Throughout the weekend, Oreo started to limp on the foot with the broken nail. On Monday morning, I brought him into the veterinarian and sat on the cold, sterile floor of the office while Oreo fell asleep with his head on my lap, submitting to the effects of anesthesia. I covered him with a blanket while the veterinarian inspected his toenail, then quickly ripped the whole thing off with his bare hands.

Talk about a surprise! My shock and disgust must have been displayed on my face because my veterinarian looked up at me and apologized for not giving me more warning. Then he said something along the lines of, “It’s hard to see that and not to think of how it would feel to rip off your own fingernail.”

I was glad Oreo was asleep.

After picking off a bit of remaining nail, the veterinarian explained that what remained — that little pink nub at the end of his toe — was the “quick,” and that the nail would eventually grow back over the quick. However, in the meantime, that little pink nub would be sensitive. Hitting it on things would hurt. But eventually, it would dry up a bit and be less sensitive.

In other words, Oreo shouldn’t be hiking on rocky, rooty paths. Easy walks on smooth paths would be OK.

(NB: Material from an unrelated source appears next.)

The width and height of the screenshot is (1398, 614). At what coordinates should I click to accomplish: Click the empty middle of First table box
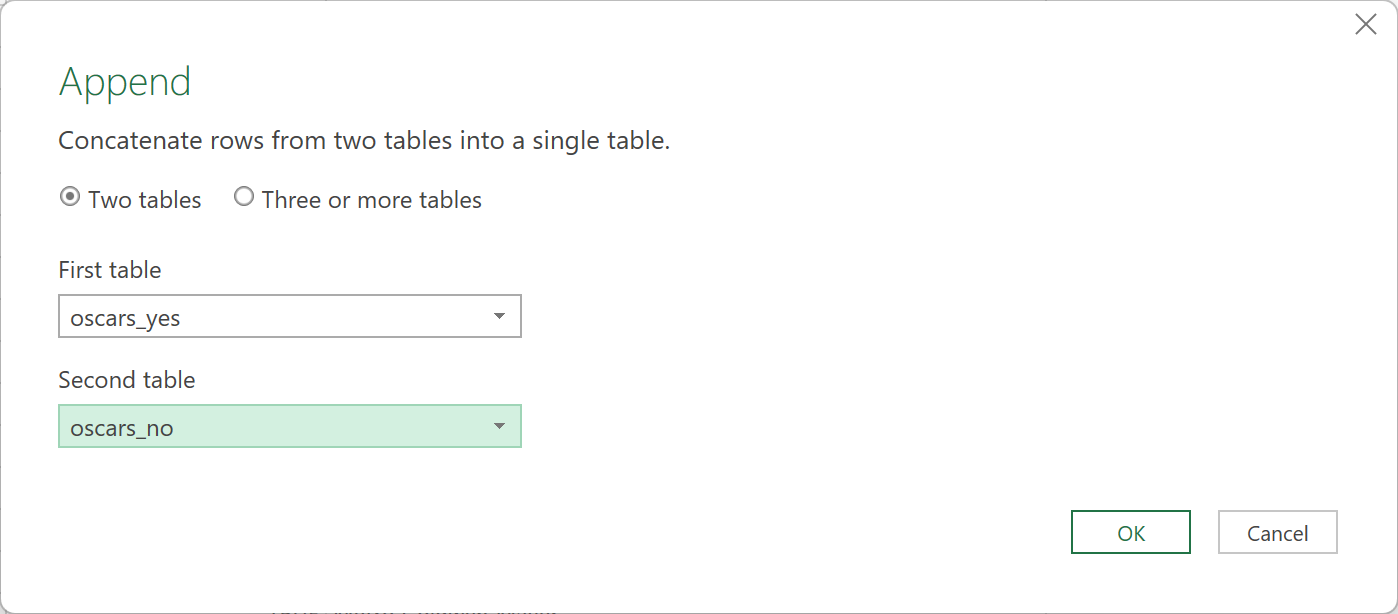pos(330,317)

The good news is that dogs nails grow back a lot faster than human nails. It usually only takes two to three weeks for a nail to grow back down and cover the quick, according to many online sources.

Oreo on the car ride home, looking rather sad.

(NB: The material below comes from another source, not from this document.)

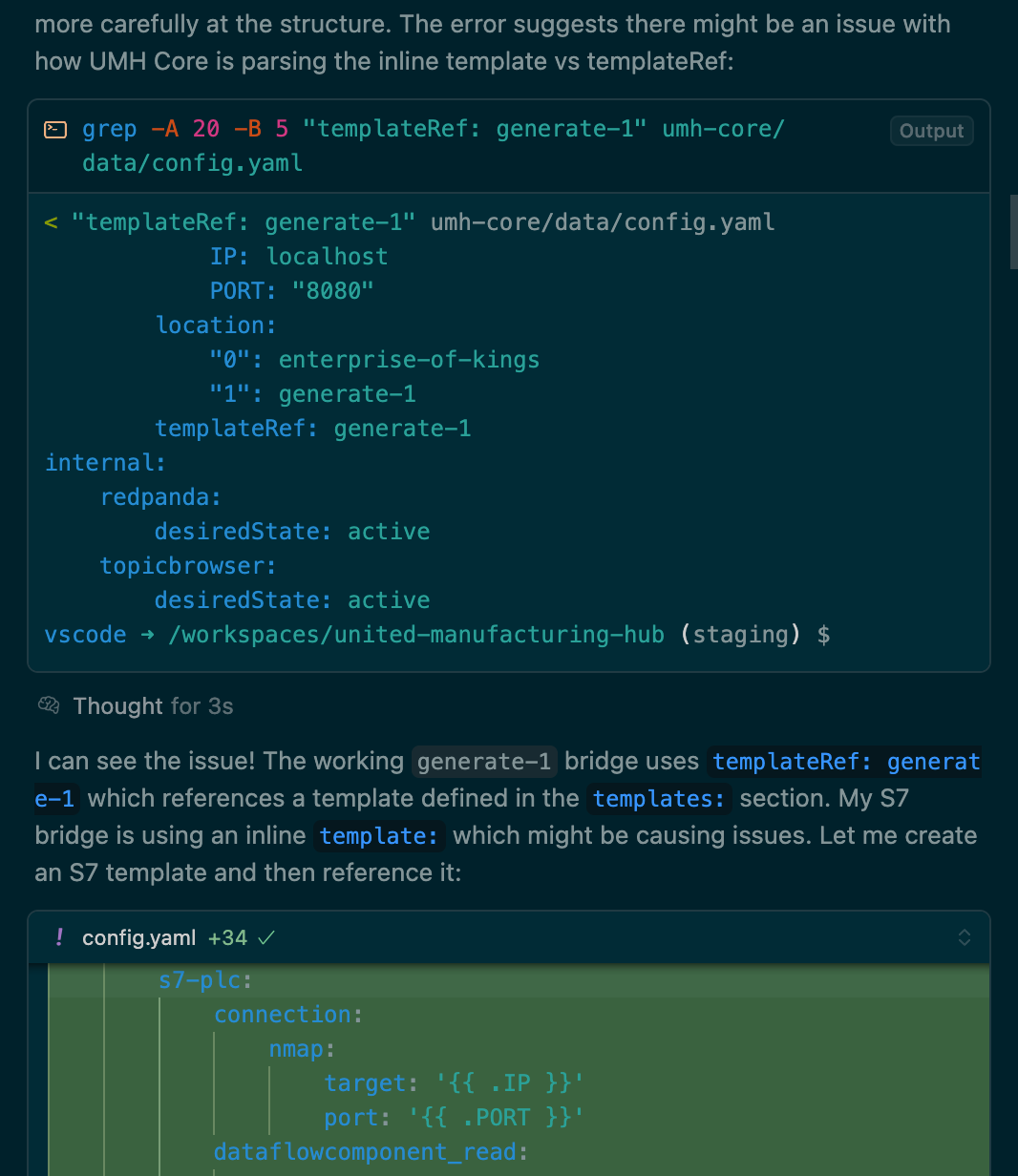
Task: Click the "template:" inline code chip
Action: (x=379, y=835)
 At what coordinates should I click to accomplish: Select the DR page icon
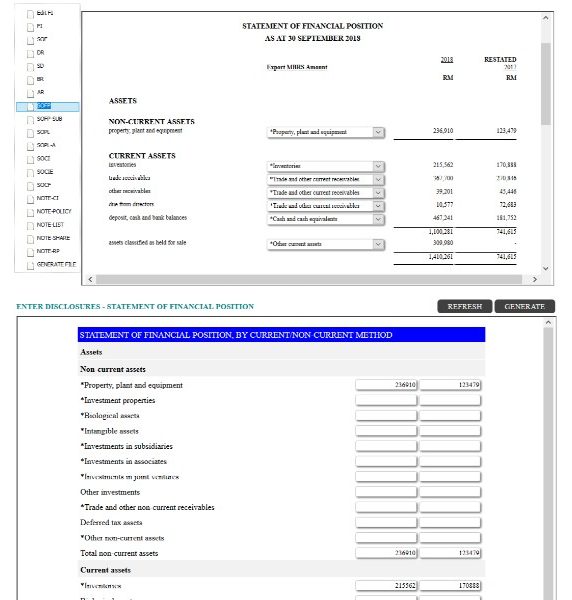click(30, 54)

In contrast — one time I hiked Katahdin in boots that were too small for me, and I stubbed my toes so badly that both of my big toenails turned black and fell off. (Yeah, it wasn’t pleasant.) And it took them months to grow back. I feel bad for everyone who saw me in sandals that summer.

The veterinarian wrapped up Oreo’s paw, which was bleeding a bit from the recent trauma. I then asked him if I could give Oreo any pain killers. (It looked so painful) But he said that Oreo wouldn’t need them, that the most painful part was over. Apparently, it’s more painful to leave the nail on there once it’s broken because the nail is loose and rubbing against the quick.

Oreo sleeping that day.

With another shot, we woke Oreo up. Wide-eyed, he followed me to the car and I drove him home, led him to his dog bed, tucked a blanket around him and worked from home, watching over him. He slept like a rock. The cats, Bo and Arrow, which are normally his arch nemeses, approached his sleeping form a few times that day, as if expressing some concern. Maybe they just missed terrorizing him.

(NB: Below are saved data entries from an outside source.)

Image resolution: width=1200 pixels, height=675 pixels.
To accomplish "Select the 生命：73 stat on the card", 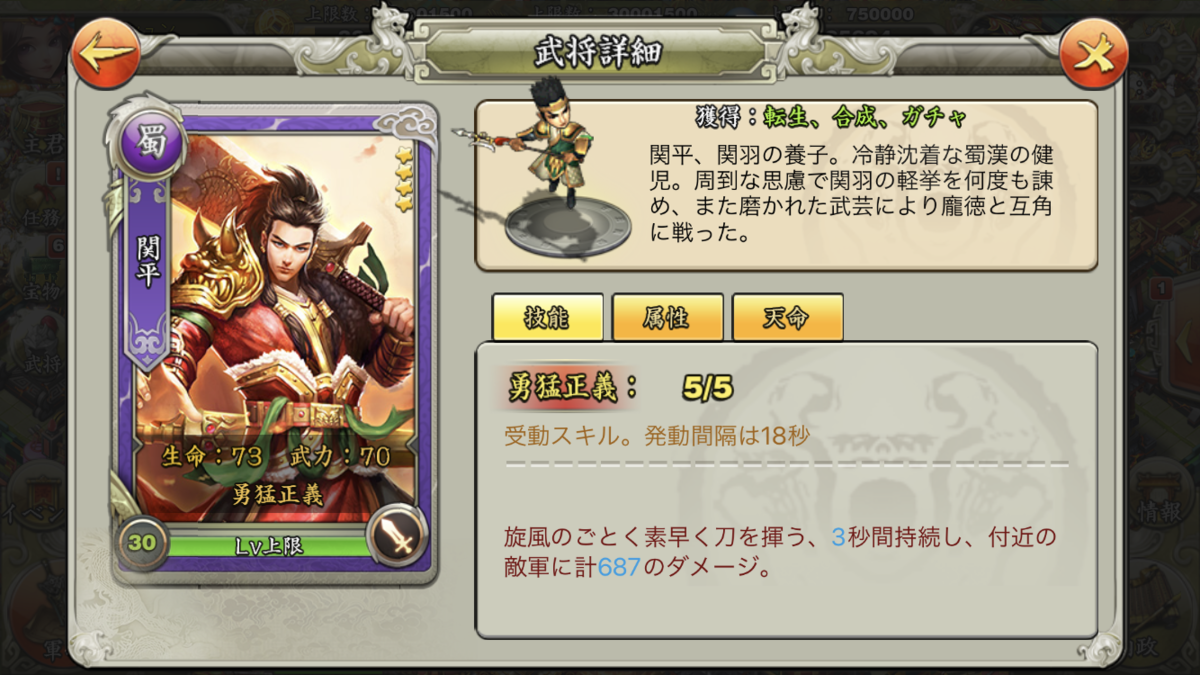I will pyautogui.click(x=212, y=457).
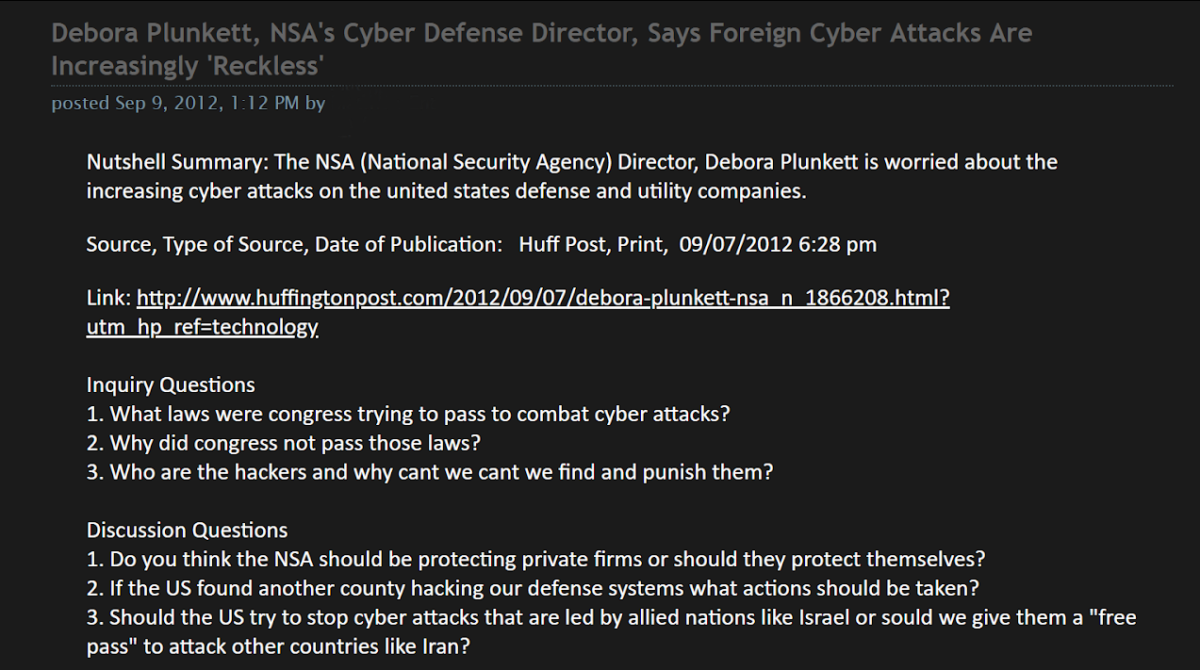This screenshot has height=670, width=1200.
Task: Click the "Discussion Questions" heading
Action: (x=187, y=530)
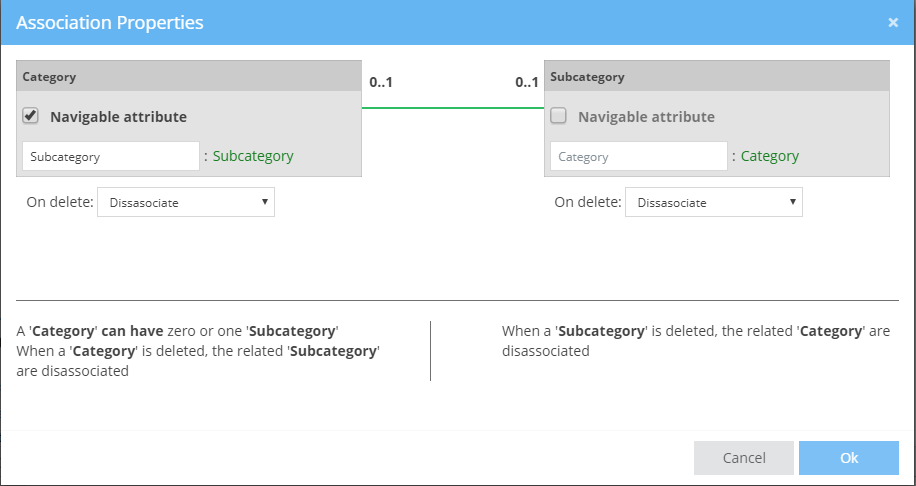Open the On delete dropdown below Subcategory
916x486 pixels.
[714, 202]
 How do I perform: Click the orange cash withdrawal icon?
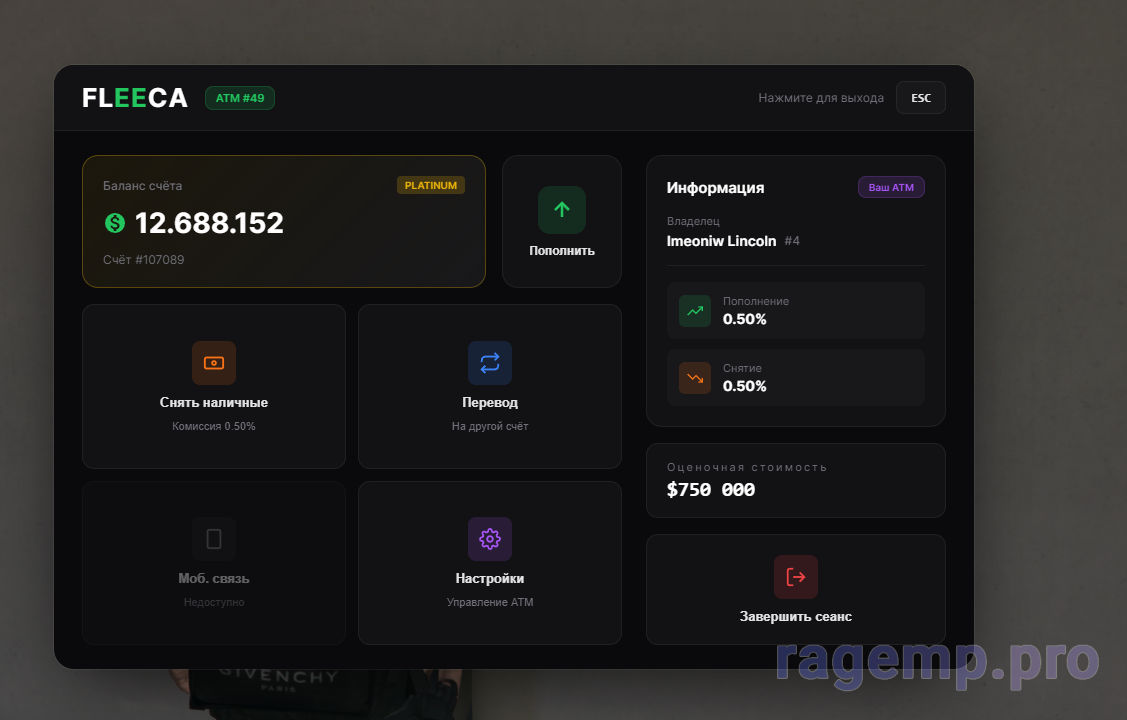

That evening, we fed him chicken jerky and unwrapped his paw. Oreo licked the exposed quick, which the veterinarian said was fine. Apparently dogs don’t really hinder the healing process of a nail because the quick is so sensitive they only clean it gently.

After just two days, Oreo was pretty much back to normal, though he isn’t running around as much as he was before. He avoids the woods, where roots and sticks can easily hit his paw, but he’s enjoying the lawn. The veterinarian sent us home with a special cleaning solution, which we dilute with water then hold Oreo’s paw in a few times a day. He doesn’t seem to mind.

The veterinarian bill was about $225, which is honestly not that much compared to the other Oreo-related costs we’ve incurred in the past four years he’s been in our family. Nevertheless, it cost a whole lot more than the band aid I would have put on my broken nail.